“Oh and one more thing. Do you have any information about sending organic meat to France?”

I was on the phone to the Soil Association (SA).

“No, it’s definitely dead.” I said “Yes, and butchered. The same I supply to customers in the UK. You know vac-packed, labelled, insulated boxes, ice packs, pretty paper, recipes…”

I listened.

“It’s not a great quantity. No. It’s for my son. Yes, he lives in France and he, his future wife and family want my meat.”

Ben and Berengere had asked if it was possible to send my beef and lamb down to them in Marseille.  As I was talking to the SA anyway I thought it  as good a place as any to start my enquiries.

But unfortunately they had no information on exporting organic meats, only importing. DEFRA, she thought, should be my next port of call.
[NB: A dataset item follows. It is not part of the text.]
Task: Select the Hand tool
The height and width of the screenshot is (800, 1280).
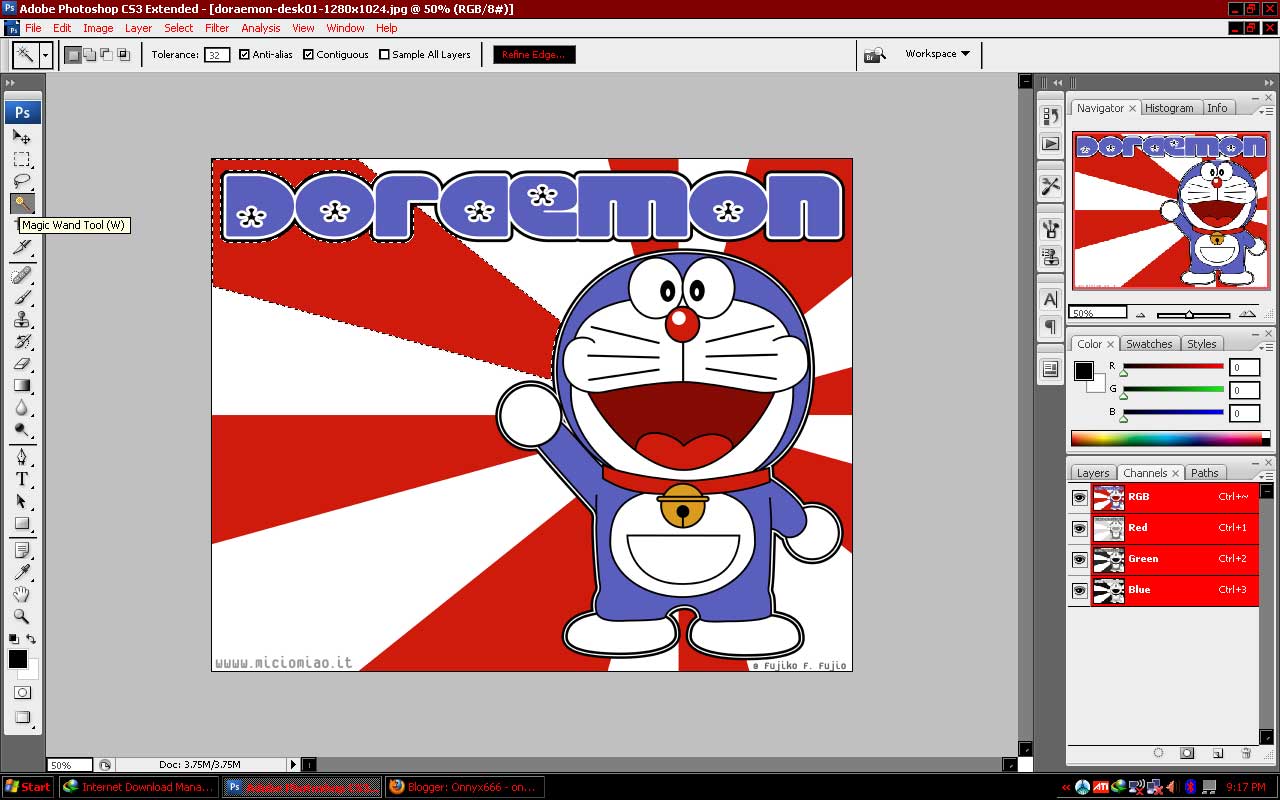Action: [x=22, y=595]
I called DEFRA.  If I want information about FMD/Bluetongue: press 1. Avian flu: press 2. The whole farm approach: press 3. Helpline: press 4. I pressed… another list of options and choices – yes, helpline again: press 9.

A very helpful and efficient person answered. No, they didn’t have any information on the export of organic meat but they could give me the number of the department that did.

Animal Health – yup, if I called them they would have all the answers. I was given the local phone number and a call reference number too. Excellent, I thought.

I phoned Animal Health. Heavens no, they didn’t have any information about exporting meat to France. Yes, they used to but it had all be centralised. Did DEFRA really say they could help? Well, how out of date were they?

I was directed to call the centralised Animal Health Export Centre in Carlisle where they could definitely help me.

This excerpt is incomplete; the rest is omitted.